Synovus Financial in Columbus, Ga., is making a big splash with its return to the M&A pool.

The $31 billion-asset company, stung by deals made before the financial crisis, had largely avoided bank acquisitions since then. Still, management had spent the last three years signaling that it could return to M&A.

The company finally struck, agreeing to buy the $11 billion-asset FCB Financial Holdings in Weston, Fla., for $2.9 billion. Besides increasing Synovus' size by nearly 35%, the acquisition would give it significant scale in a state where it has had operations for decades.

“Strategically, it’s right in the sweet spot,” Kessel Stelling, Synovus' chairman and CEO, said in an interview.

“The real story here is that we have been very patient and very disciplined so that if the right transaction presented itself, we could act,” Stelling added. “It’s hard to predict what size institution that might be. We said it had to be strategically compelling and then it had to meet some very stringent financial criteria.”

Synovus hadn't been completely idle, buying a failed bank in 2013 and scooping up Cabela's bank last year as part of the complicated deal that involved the retailer and Capital One Financial.

FCB is a much bigger deal, the second-biggest bank acquisition announced this year. It also sends a strong signal that Synovus, long rumored to be a takeover candidate, is determined to stick around for a while.

“This is a strategic shift for a company that clearly wants to stay independent," said Chris Marinac, an analyst at FIG Partners.

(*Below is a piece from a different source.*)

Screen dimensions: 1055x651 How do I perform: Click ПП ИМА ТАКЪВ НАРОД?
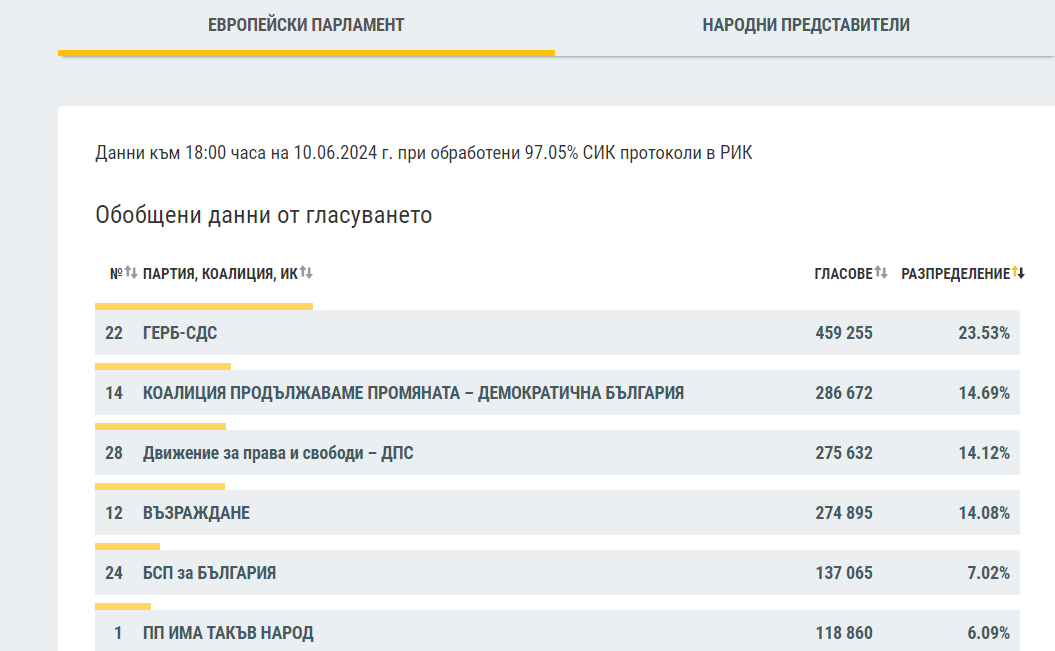point(228,633)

Acquirers rarely turn around and sell themselves, industry experts noted. Synovus also seemed to set up its succession plan when it hired Kevin Blair as its chief financial officer in 2016, said Brady Gailey, an analyst at Keefe, Bruyette & Woods.

Stelling, who is in his early 60s, "doesn’t need to sell the company with such a strong No. 2,” Gailey said. “He's going to be a great leader for the next phase of the company’s growth.”

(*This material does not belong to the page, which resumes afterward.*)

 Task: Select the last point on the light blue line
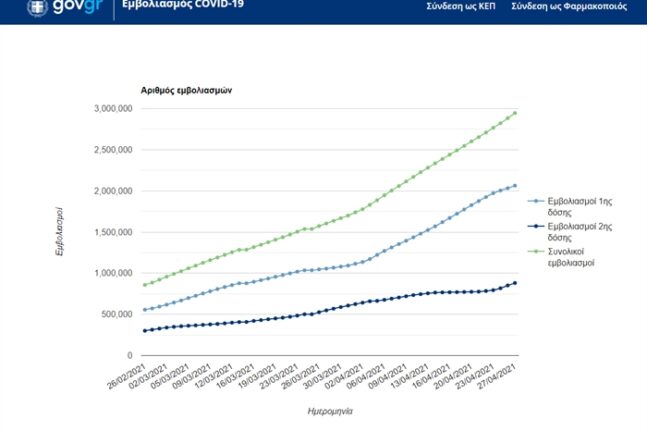tap(515, 185)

More large-scale acquisitions involving regional buyers could take place in coming months, due in part to regulatory reform, industry experts said. Synovus, for example, is no longer in danger of becoming a systemically important financial institution. That threshold was recently raised from $50 billion to $250 billion.

Stelling, for his part, said he would have bought FCB even if the original SIFI threshold remained in place.

“This was just a deal that would have made sense before or after" regulatory reform, Stelling said during a Tuesday conference call to discuss the deal. "Certainly, with the $50 billion cap moving, it give us some breathing room. But this was a compelling transaction and the bill would not have altered my thinking.”

While the size of the deal surprised her, analyst Nancy Bush said it was “accepted wisdom” that Synovus would get bigger.

"I’m quite impressed," Bush added. "This is one of the best deals I’ve seen in a while.”

Not everyone is sold.

“The transaction presents integration and operational risks for Synovus given that is its first bank acquisition in very long time," said Rita Sahu, a vice president at Moody’s Investors Service. "It is also very sizable, as FCB accounts for 38% of Synovus’ total assets."

Much of the deal's success will depend on the performance of the Florida market, an area that caused headaches for Synovus a decade ago. Synovus is set to gain nearly $10 billion in deposits and 50 branches across the state, including its first operations in cities such as Miami, Daytona Beach and Palm Beach.

“This is a bet on South Florida,” Marinac said. “The south Florida economy has to hold.”

Much has changed in the industry and in Florida since the financial crisis, Stelling said, pointing to better underwriting and increased regulatory oversight. Synovus, which conducted due diligence on about 70% of FCB’s loan book, will keep Kent Ellert, FCB's president and CEO, to oversee the Florida market.

"We believe we're acquiring a great team," Stelling said. "This is not about cutting costs."

While Synovus would consider more acquisitions in the future, it is concentrating on integrating its first major acquisition in a dozen years.

“This makes us a stronger company, which then makes our strategic options even greater,” Stelling said. “We will continue to watch, but right now our focus is not on the next deal. It’s on the one in front of us.”